Douro Editions "Through reading, we become absent from ourselves and our own lives." Alphonse Karr
Jehan van Langhenhove
Nora, a puzzle of literature and death(ed. Douro), the latest work by our friend Jehan Van Langhenhoven (already encountered in this section), has just been released.
To introduce himself to readers, Jehan could not be more sober: "Childhood in the working-class, red-light suburbs. Indelible marks. Owns a dog. Unwavering loyalty beyond death and the years." It should be added that he is the host of a show on Radio Libertaire that has seen many a distinguished crowd pass before its microphone for a good number of years!

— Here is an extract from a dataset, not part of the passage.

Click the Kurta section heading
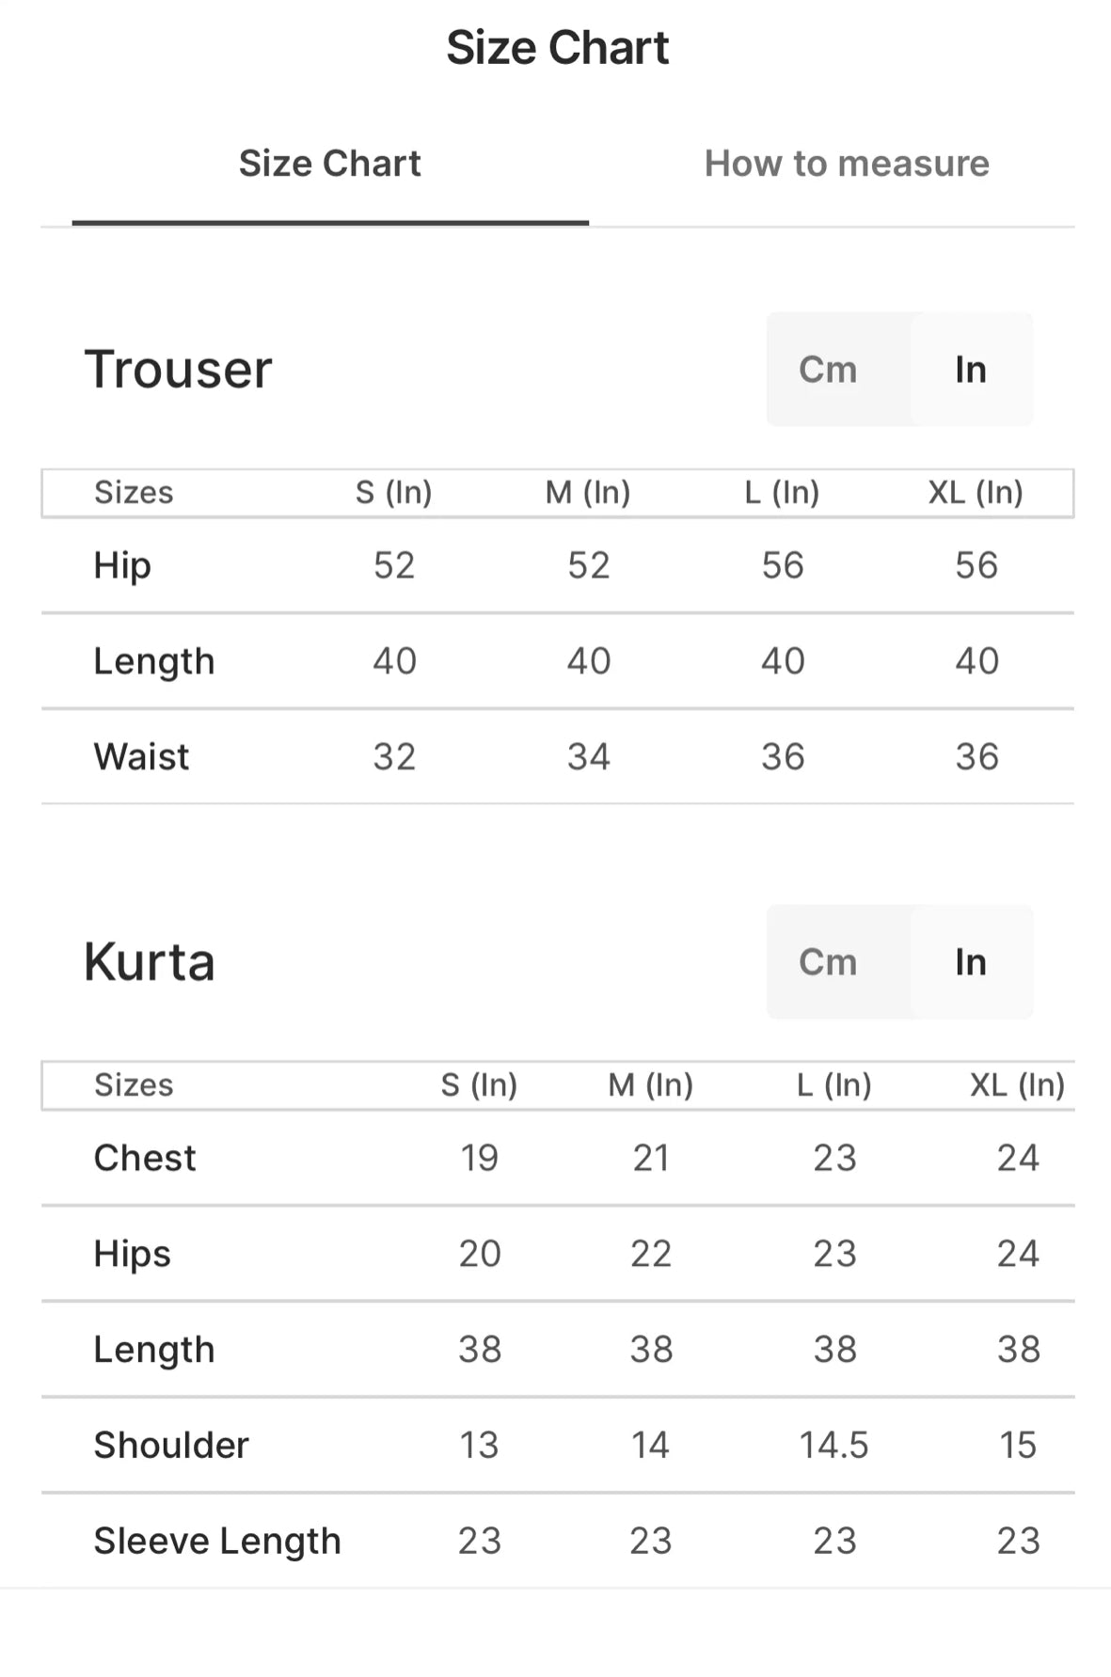 pos(150,962)
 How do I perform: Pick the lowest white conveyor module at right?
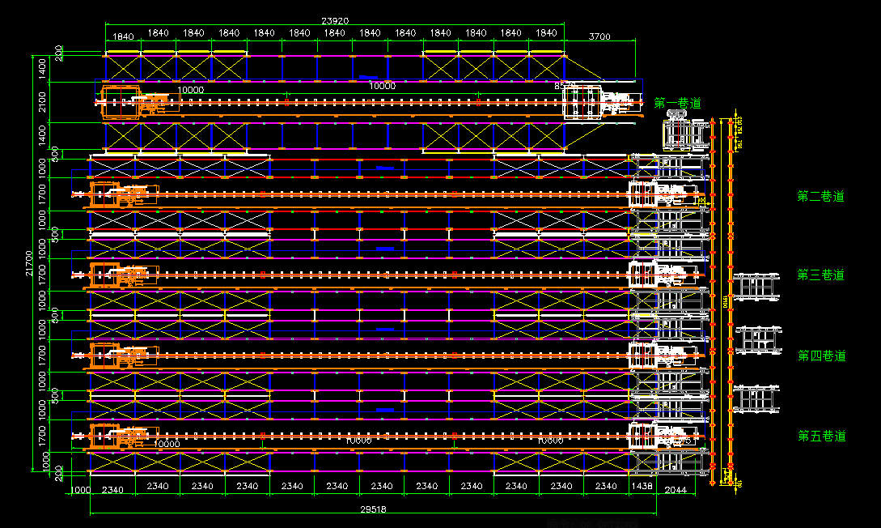pyautogui.click(x=757, y=398)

This time, he still draws us, armed with his fiery pen full of verve, into the mystery of the beautiful and voluptuous Nora, "woman of all pleasures." The mystery of her short life is commented on by the narrator of this little book: Nicki Bellmoor. An anti-hero "in search of the Nobel Prize for erotic and spellless books"! A reporter for the Paris News, specializing in bloody news stories, he will try to put together for us all the pieces of the "puzzle" surrounding the murder of the beautiful and troubled Nora.
However, Niki finds himself among the presumed culprits of the beautiful woman's murder, along with a good dozen other individuals, including a young beardless man; a supposedly one-armed man; a "formidable" docker; and Sandro Becker, "the last surviving painter of the Grand Painting Barnum." All will be questioned in turn by inspectors as unusual and atypical as the defendants.

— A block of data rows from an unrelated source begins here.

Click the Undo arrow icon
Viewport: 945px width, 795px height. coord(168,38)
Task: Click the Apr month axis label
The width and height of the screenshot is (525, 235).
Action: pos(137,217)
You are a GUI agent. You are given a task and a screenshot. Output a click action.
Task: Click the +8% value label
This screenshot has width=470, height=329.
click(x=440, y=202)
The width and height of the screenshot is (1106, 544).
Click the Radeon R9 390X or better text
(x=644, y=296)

Between two digressions - about which the author, in passing, philosophizes "but what is life if not a long series of digressions" -, Niki will try to see a little more clearly in this imbroglio, confiding his doubts to a palette of colorful individuals. We are only at the beginning of the story when the author warns us that "the following chapters will be full of asides, side roads, feet in the dish or explosive hair in the steaming soup"!

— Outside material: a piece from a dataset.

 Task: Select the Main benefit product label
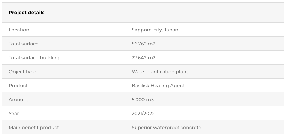click(x=34, y=128)
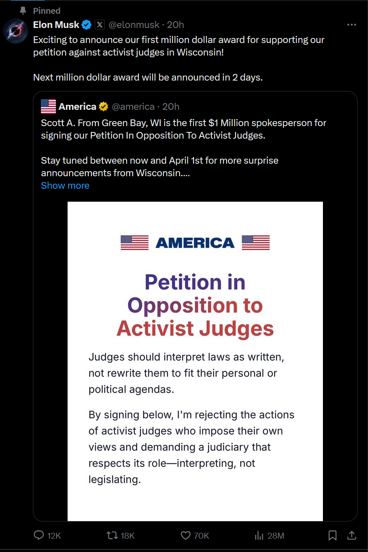Open the @america handle in quoted post
This screenshot has height=552, width=368.
[x=133, y=106]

After the burial of poor Nora at Père Lachaise, Niki's adventures never flirt with boredom or languor. They will continue under other skies (the Bronx), without her obsession disappearing: "to keep the ghost of her heroine alive."
This small collection, "full of umbilicated nerves," gives us the opportunity to meet, even briefly, some distinguished guests, such as Herman Melville; Dylan Thomas, Charles Baudelaire "that expert in funeral theater, phantasmagoria and various simulacra"; Francis Bacon, Ibsen and even the wrestler Maurice Tillet, known as "the monster." Enjoy your trip!